Doing Bayesian Data Analysis: Bayesian predicted slopes with interaction in multiple linear regression

Suppose we have a multiple linear regression with interaction: \[\hat{y} = \beta_0 + \beta_1 x_1 + \beta_2 x_2 + \beta_{1\times 2} x_1 x_2 \] Notice that the slope on \(x_1\) is not just \(\beta_1\), it's \(\beta_1 + \beta_{1\times 2} x_2\): \[\hat{y} = \beta_0 + ( \beta_1 + \beta_{1\times 2} x_2) x_1 + \beta_2 x_2 \] In other words, the slope on \(x_1\) depends on the value of \(x_2\). That's the essence of interaction. Of course, the same applies analogously to the slope on \(x_2\).

This is explained in Ch. 18 of DBDA2E, and an example is given in Figure 18.9 on p. 529 that plots the predicted slopes and their 95% HDIs as a function of the value of the other predictor. The variable "Spend" is \(x_1\) and the variable "PrcntTake" is \(x_2\). The top panel (below) plots the posterior predicted slope on \(x_1\) for values of \(x_2\):

After Figure 18.9, p. 529, of DBDA2E

A reader asked me how to compute those predicted slopes in R and make the graph. I thought I already had the R code in the package of programs, but upon searching discovered that it was not there. (Sorry; with over 700 pages of text and many dozens of programs, some things get overlooked.) This blog post supplies the R code! :-)

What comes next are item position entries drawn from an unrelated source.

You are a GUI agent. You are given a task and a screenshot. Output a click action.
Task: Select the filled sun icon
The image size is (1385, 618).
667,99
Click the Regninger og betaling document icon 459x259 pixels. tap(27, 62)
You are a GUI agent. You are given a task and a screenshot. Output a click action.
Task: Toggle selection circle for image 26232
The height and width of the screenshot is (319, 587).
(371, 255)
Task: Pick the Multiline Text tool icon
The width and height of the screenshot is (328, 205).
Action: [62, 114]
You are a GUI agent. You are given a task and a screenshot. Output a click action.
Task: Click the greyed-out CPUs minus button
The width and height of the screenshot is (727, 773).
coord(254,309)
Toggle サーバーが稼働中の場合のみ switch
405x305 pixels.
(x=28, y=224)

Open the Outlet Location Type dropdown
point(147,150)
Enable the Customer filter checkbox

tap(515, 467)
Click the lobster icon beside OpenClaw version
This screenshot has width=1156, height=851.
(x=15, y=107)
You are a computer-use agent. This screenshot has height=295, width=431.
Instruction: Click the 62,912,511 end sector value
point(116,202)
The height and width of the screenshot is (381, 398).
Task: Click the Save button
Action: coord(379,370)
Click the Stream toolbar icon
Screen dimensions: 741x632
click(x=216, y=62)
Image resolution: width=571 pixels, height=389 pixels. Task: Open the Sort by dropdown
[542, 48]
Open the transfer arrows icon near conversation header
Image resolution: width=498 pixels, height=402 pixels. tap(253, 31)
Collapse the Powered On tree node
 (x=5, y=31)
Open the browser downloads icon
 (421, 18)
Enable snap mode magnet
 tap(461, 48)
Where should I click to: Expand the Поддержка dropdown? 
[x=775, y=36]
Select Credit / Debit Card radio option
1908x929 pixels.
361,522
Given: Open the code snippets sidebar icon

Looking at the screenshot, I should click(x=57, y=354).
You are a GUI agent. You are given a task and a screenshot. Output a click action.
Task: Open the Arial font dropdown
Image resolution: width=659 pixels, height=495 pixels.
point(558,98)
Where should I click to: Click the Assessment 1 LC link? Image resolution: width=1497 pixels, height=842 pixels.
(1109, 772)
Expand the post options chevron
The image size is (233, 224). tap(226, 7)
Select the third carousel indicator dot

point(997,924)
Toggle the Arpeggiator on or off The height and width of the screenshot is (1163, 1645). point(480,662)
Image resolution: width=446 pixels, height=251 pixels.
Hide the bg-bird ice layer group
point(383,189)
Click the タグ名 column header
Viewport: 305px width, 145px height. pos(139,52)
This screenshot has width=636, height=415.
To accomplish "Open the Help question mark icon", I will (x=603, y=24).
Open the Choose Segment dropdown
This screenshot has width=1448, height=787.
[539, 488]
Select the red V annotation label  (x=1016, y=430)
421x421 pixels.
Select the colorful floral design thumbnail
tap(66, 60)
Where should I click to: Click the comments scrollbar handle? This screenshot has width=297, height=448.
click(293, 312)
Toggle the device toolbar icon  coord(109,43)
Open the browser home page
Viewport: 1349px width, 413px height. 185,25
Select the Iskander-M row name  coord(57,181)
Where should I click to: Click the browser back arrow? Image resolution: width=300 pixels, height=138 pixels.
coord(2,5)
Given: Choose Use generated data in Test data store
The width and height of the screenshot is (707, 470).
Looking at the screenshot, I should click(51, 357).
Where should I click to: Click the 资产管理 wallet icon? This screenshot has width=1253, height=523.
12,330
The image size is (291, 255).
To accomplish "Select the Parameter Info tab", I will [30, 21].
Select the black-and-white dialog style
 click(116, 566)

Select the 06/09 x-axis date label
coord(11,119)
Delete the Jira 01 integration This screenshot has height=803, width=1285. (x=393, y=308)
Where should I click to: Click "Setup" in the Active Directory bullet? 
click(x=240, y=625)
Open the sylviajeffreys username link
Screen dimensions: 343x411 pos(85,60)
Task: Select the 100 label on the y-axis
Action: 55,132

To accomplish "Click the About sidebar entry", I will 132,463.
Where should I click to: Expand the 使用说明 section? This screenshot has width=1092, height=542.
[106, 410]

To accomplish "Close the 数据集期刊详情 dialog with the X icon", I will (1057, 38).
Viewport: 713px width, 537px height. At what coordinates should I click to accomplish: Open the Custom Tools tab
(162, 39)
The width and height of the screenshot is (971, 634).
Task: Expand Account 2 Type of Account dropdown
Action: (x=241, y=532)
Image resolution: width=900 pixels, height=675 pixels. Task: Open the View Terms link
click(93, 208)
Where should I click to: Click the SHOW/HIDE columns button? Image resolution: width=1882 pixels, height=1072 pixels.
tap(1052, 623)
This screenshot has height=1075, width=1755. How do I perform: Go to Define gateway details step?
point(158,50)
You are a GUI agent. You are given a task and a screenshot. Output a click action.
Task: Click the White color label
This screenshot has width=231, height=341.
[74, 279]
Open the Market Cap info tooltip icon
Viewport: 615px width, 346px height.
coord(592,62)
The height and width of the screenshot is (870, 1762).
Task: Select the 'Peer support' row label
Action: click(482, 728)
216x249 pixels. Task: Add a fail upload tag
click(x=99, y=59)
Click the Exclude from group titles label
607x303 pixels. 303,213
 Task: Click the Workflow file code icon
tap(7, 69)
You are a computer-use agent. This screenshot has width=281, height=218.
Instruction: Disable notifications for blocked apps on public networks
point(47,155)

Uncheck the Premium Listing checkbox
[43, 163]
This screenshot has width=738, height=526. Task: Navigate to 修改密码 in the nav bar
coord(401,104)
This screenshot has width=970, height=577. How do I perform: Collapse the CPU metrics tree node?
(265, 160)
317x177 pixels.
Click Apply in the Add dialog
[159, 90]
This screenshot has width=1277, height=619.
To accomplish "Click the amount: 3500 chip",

First, from the folder of programs, open the file Jags-Ymet-XmetMulti-Mrobust-Example.R Then, at the top of the file, comment out all the data-loading examples and put in the following code for reading in the relevant data and creating an interaction variable. This is explained on p. 528 of DBDA2E:

# Two predictors with interaction:
# Read the SAT data file:
myData = read.csv( file="Guber1999data.csv" )
# Append named column with interaction product:
myData = cbind( myData , SpendXPrcnt=myData[,"Spend"]*myData[,"PrcntTake"] )
# Specify the column names:
yName = "SATT" ; xName = c("Spend","PrcntTake","SpendXPrcnt")
# Put the saved files into a sub-directory:
dirName = "Guber1999data-Jags-Inter"
if( !dir.exists(dirName) ) { dir.create(dirName) }
fileNameRoot = paste0(dirName,"/Guber1999data-Jags-Inter-")
# Specify the number of saved steps and the thinning (merely to save memory):
numSavedSteps=15000 ; thinSteps=20 # smaller thinSteps will run faster
# Specify the preferred graph file format:
graphFileType = "png"
Then run the MCMC, as already specified in the script. I'm repeating it here for completeness:

# Load the relevant model into R's working memory:
source("Jags-Ymet-XmetMulti-Mrobust.R")
# Generate the MCMC chain:
mcmcCoda = genMCMC( data=myData , xName=xName , yName=yName ,
                    numSavedSteps=numSavedSteps , thinSteps=thinSteps ,
                    saveName=fileNameRoot )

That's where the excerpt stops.